═══ Information supplied ═══

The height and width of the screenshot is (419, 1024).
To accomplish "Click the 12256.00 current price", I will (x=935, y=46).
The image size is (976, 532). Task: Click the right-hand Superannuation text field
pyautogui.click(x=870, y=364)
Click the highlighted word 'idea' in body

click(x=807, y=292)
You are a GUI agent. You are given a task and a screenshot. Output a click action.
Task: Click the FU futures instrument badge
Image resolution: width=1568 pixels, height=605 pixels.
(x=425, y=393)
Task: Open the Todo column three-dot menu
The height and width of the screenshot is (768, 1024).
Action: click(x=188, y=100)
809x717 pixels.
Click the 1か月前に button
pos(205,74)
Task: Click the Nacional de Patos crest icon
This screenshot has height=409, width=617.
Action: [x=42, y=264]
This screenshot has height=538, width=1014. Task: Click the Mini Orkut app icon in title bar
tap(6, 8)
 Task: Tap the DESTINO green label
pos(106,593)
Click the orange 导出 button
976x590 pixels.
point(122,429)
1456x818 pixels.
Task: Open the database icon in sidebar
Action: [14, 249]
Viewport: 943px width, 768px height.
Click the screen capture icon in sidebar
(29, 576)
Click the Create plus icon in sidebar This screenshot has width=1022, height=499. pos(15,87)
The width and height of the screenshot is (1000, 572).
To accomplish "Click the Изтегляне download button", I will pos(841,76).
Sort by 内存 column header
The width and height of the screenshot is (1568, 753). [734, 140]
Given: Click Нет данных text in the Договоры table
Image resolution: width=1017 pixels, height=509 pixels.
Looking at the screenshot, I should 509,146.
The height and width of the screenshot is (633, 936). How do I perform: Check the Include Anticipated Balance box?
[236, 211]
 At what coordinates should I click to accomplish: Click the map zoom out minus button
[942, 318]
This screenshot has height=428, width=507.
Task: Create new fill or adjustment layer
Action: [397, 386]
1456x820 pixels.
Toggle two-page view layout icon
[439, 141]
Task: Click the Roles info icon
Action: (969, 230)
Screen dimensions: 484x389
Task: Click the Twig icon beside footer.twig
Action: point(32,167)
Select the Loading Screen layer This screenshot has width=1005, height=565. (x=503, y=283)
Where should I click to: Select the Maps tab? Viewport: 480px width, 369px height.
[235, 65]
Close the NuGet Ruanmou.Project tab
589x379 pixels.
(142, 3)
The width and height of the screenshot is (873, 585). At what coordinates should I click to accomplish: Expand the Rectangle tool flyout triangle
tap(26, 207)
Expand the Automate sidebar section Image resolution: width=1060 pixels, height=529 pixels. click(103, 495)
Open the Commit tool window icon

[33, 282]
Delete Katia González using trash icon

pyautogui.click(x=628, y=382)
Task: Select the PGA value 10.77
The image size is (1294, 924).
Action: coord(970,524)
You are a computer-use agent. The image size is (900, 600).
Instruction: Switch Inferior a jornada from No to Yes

═══

■ What the task asks
Return the material above in full, word for word.

■ The completed task
The height and width of the screenshot is (419, 1024).
To accomplish "Click the 12256.00 current price", I will (x=935, y=46).
The image size is (976, 532). Task: Click the right-hand Superannuation text field
pyautogui.click(x=870, y=364)
Click the highlighted word 'idea' in body

click(x=807, y=292)
You are a GUI agent. You are given a task and a screenshot. Output a click action.
Task: Click the FU futures instrument badge
Image resolution: width=1568 pixels, height=605 pixels.
(x=425, y=393)
Task: Open the Todo column three-dot menu
The height and width of the screenshot is (768, 1024).
Action: click(x=188, y=100)
809x717 pixels.
Click the 1か月前に button
pos(205,74)
Task: Click the Nacional de Patos crest icon
This screenshot has height=409, width=617.
Action: [x=42, y=264]
This screenshot has height=538, width=1014. Task: Click the Mini Orkut app icon in title bar
tap(6, 8)
 Task: Tap the DESTINO green label
pos(106,593)
Click the orange 导出 button
976x590 pixels.
point(122,429)
1456x818 pixels.
Task: Open the database icon in sidebar
Action: [14, 249]
Viewport: 943px width, 768px height.
Click the screen capture icon in sidebar
(29, 576)
Click the Create plus icon in sidebar This screenshot has width=1022, height=499. pos(15,87)
The width and height of the screenshot is (1000, 572).
To accomplish "Click the Изтегляне download button", I will pos(841,76).
Sort by 内存 column header
The width and height of the screenshot is (1568, 753). [734, 140]
Given: Click Нет данных text in the Договоры table
Image resolution: width=1017 pixels, height=509 pixels.
Looking at the screenshot, I should 509,146.
The height and width of the screenshot is (633, 936). How do I perform: Check the Include Anticipated Balance box?
[236, 211]
 At what coordinates should I click to accomplish: Click the map zoom out minus button
[942, 318]
This screenshot has height=428, width=507.
Task: Create new fill or adjustment layer
Action: [397, 386]
1456x820 pixels.
Toggle two-page view layout icon
[439, 141]
Task: Click the Roles info icon
Action: (969, 230)
Screen dimensions: 484x389
Task: Click the Twig icon beside footer.twig
Action: point(32,167)
Select the Loading Screen layer This screenshot has width=1005, height=565. (x=503, y=283)
Where should I click to: Select the Maps tab? Viewport: 480px width, 369px height.
[235, 65]
Close the NuGet Ruanmou.Project tab
589x379 pixels.
(142, 3)
The width and height of the screenshot is (873, 585). At what coordinates should I click to accomplish: Expand the Rectangle tool flyout triangle
tap(26, 207)
Expand the Automate sidebar section Image resolution: width=1060 pixels, height=529 pixels. click(103, 495)
Open the Commit tool window icon

[33, 282]
Delete Katia González using trash icon

pyautogui.click(x=628, y=382)
Task: Select the PGA value 10.77
The image size is (1294, 924).
Action: coord(970,524)
You are a computer-use agent. The image size is (900, 600).
Instruction: Switch Inferior a jornada from No to Yes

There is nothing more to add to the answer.